> [Data listing]:
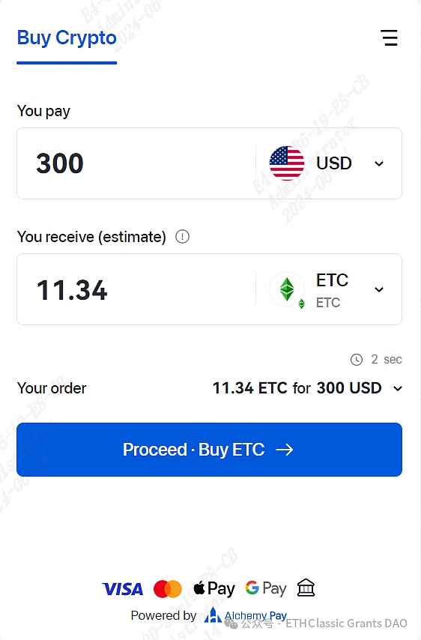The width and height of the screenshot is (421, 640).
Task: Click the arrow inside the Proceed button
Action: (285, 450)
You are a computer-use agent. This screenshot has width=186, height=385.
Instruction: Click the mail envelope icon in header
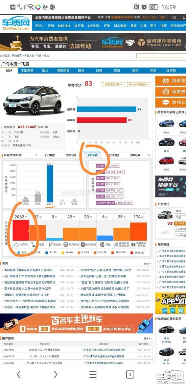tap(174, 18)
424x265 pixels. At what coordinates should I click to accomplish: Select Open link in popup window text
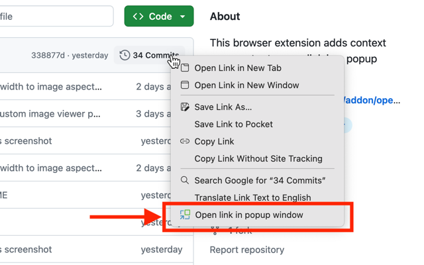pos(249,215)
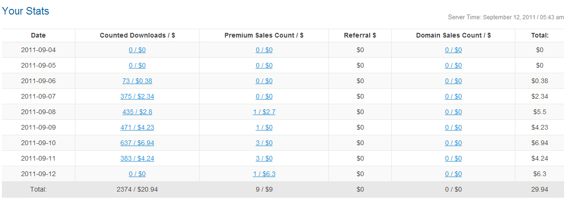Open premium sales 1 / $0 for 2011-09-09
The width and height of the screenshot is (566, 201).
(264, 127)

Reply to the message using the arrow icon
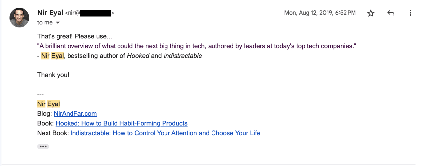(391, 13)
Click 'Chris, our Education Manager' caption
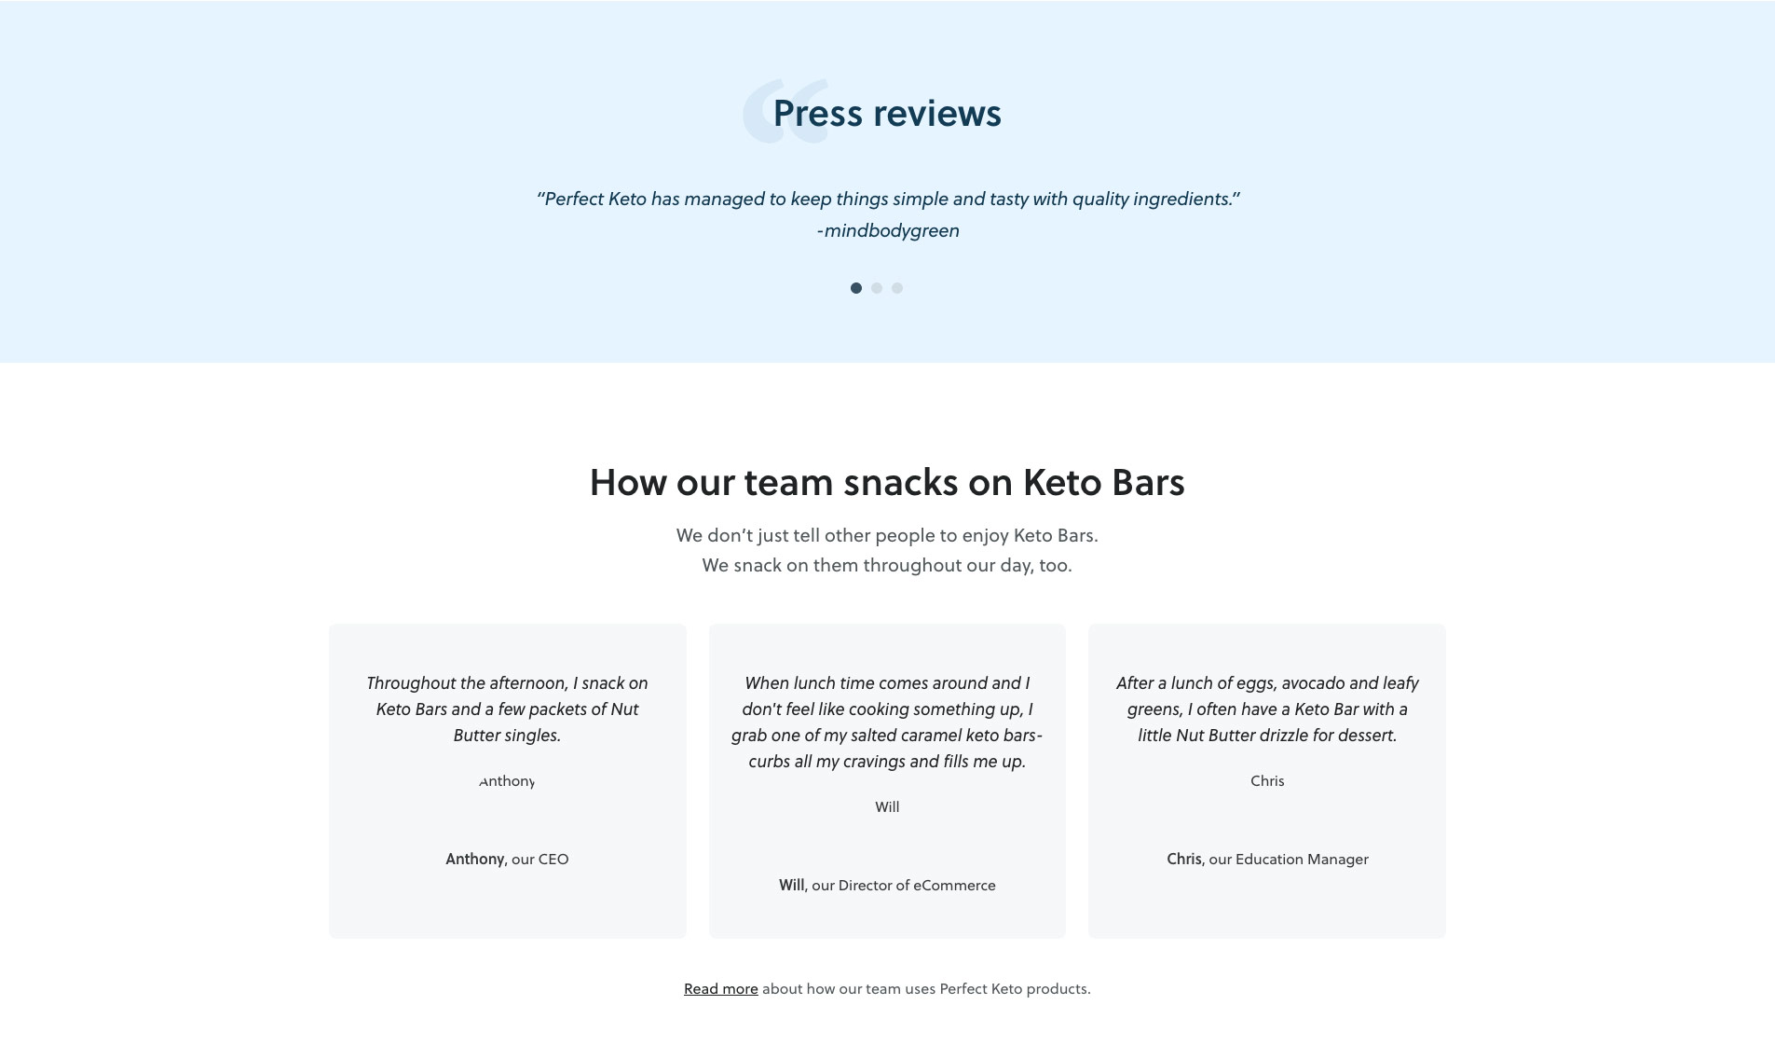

> [Task objective]: Exactly the lines from the one that contains "Reply to the message using the arrow icon" through the final line of the records above are needed, given again word for word, with every picture left out.

> [Answer below]:
Reply to the message using the arrow icon
(391, 13)
Click 'Chris, our Education Manager' caption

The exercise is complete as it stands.